Problem to solve: Continue the credit agreement text, starting immediately after its last sentence.

Passage to read:

►

FORM OF ASSET SALE TERM NOTE

EXHIBIT A-4

-

FORM OF REVOLVING NOTE

EXHIBIT A-5

-

FORM OF SWING LINE NOTE

 

 

 

EXHIBIT B-1

-

FORM OF NOTICE OF BORROWING

EXHIBIT B-2

-

FORM OF NOTICE OF CONVERSION

EXHIBIT B-3

-

FORM OF LETTER OF CREDIT REQUEST

 

 

 

EXHIBIT C-1

-

FORM OF SUBSIDIARY GUARANTY

EXHIBIT C-2

-

FORM OF SECURITY AGREEMENT

EXHIBIT C-3

-

FORM OF COLLATERAL ASSIGNMENT OF PATENTS

EXHIBIT C-4

-

FORM OF COLLATERAL ASSIGNMENT OF TRADEMARKS

EXHIBIT C-5

-

FORM OF PLEDGE AGREEMENT

 

 

 

EXHIBIT D-1

-

FORM OF OPINION OF COUNSEL TO THE BORROWER

EXHIBIT D-2

-

FORM OF SOLVENCY CERTIFICATE

 

 

 

EXHIBIT E

-

FORM OF ASSIGNMENT AGREEMENT

 

 

 

EXHIBIT F

-

FORM OF SECTION 5.4(b)(ii) CERTIFICATE

 

 

 

EXHIBIT G

-

FORM OF ADDITIONAL BORROWER JOINDER

 

 

 

AMENDED AND RESTATED CREDIT AGREEMENT

 

THIS AMENDED AND RESTATED CREDIT AGREEMENT, dated as of August 10, 2001, among the following:

 

 

     (i) OM GROUP, INC., a Delaware corporation (herein, together with its successors and assigns, the "Company" or a "Borrower");

 

 

 

     (ii) OMG AG & Co. KG, a partnership organized under the laws of the Federal Republic of Germany (herein, together with its successors and assigns, "OMG AG" or a "Borrower");

 

 

 

     (iii) the lending institutions signatory hereto (each a "Lender" and collectively, the "Lenders");

 

 

 

     (iv) CREDIT SUISSE FIRST BOSTON ("CSFB") as a Lender, the syndication agent (the "Syndication Agent"), Joint Book Running Manager and a Joint Lead Arranger (a "Joint Lead Arranger");

 

 

 

     (v) NATIONAL CITY BANK, a national banking association, as a Lender, the Swing Line Lender, the Letter of Credit Issuer, and as the administrative agent (the "Administrative Agent"), the collateral agent (the "Collateral Agent"), Joint Book Running Manager and a Joint Lead Arranger (a "Joint Lead Arranger", and together with CSFB, the "Joint Lead Arrangers"); and

 

 

 

(vi) ABN AMRO BANK N.V., CREDIT LYONNAIS NEW YORK BRANCH, and KEYBANK NATIONAL ASSOCIATION, each as a Lender and as a documentation agent (the "Documentation Agent"):

 

 

 

 

 

PRELIMINARY STATEMENTS:

          (1) Unless otherwise defined herein, all capitalized terms used herein and defined in section 1 are used herein as so defined.

◄

Extracted data:

►

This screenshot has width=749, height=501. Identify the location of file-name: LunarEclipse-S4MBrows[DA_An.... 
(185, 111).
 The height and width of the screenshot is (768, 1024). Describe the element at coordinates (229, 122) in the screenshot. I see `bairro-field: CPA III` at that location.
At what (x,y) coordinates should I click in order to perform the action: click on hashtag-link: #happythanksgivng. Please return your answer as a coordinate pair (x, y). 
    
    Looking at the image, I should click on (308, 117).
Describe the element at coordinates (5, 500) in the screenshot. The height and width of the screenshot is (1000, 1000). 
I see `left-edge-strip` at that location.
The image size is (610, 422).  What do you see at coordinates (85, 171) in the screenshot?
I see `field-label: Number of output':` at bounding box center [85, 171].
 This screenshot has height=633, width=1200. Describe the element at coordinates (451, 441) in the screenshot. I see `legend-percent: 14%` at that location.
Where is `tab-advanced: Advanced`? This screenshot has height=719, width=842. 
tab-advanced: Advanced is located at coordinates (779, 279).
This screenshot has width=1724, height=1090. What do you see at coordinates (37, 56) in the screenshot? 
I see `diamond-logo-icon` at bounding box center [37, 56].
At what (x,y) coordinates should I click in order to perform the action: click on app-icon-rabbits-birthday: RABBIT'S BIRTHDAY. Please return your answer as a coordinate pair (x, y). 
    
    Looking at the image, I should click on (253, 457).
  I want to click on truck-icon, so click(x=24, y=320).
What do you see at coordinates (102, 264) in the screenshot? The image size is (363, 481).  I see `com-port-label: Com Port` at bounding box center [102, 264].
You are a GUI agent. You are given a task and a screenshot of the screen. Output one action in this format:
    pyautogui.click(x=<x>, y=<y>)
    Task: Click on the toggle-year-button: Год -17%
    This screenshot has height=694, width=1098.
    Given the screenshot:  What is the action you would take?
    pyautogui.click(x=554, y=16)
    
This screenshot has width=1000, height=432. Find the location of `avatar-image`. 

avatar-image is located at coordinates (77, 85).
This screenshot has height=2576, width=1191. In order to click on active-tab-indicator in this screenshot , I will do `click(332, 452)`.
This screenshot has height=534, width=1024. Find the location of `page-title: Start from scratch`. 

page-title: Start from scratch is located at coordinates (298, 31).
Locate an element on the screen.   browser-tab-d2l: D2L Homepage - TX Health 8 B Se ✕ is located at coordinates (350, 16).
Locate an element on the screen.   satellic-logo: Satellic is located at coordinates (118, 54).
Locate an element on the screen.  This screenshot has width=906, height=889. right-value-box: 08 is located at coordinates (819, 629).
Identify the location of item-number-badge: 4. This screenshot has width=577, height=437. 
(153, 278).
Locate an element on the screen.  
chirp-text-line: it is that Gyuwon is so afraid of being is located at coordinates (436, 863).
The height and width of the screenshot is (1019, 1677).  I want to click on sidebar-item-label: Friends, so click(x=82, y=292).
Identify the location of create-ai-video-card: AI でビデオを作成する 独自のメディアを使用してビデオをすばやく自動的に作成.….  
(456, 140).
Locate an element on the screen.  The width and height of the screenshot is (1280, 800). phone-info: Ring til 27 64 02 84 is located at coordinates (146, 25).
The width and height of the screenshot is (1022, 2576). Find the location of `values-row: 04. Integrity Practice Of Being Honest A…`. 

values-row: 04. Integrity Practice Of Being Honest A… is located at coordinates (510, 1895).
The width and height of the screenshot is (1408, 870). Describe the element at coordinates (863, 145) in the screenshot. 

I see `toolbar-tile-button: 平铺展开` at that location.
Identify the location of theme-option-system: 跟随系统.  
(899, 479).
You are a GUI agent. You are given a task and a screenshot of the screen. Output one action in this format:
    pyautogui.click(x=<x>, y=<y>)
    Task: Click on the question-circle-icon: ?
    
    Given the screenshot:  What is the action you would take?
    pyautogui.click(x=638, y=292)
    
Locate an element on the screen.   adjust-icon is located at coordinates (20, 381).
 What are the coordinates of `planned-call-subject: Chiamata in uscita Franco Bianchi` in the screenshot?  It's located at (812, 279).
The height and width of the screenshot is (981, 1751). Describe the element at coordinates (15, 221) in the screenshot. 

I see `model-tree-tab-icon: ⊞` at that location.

◄

Answer space:
          (2) The Company entered into the Credit Agreement dated as of April 3, 2000 with the lending institutions party thereto (the "Existing Lenders") and National City Bank, as the Administrative Agent and the Collateral Agent (the "Existing Credit Agreement").

 

          (3) The parties hereto desire to amend and restate the Existing Credit Agreement in its entirety in order to, among other things, (i) finance the acquisition (the "Target Acquisition") by the Company of all of the shares of dmc2 Degussa Metals Catalysts Cerdec (the "Target"), from Degussa AG, a corporation formed under the laws of the Federal Republic of Germany pursuant to the Purchase Agreement, dated as of August 10, 2001, among the Target, the Company, and Degussa AG (such Purchase Agreement, as amended or otherwise modified from time to time, the "Target Purchase Agreement"), (ii) provide for the repayment of certain existing Indebtedness, (iii) permit certain Subsidiaries of the Company to become Borrowers hereunder and (iv) provide working capital and funds for other lawful purposes.

 

          (4) Subject to and upon the terms and conditions set forth herein, the Lenders are willing to make available to the Borrowers the credit facilities provided for herein.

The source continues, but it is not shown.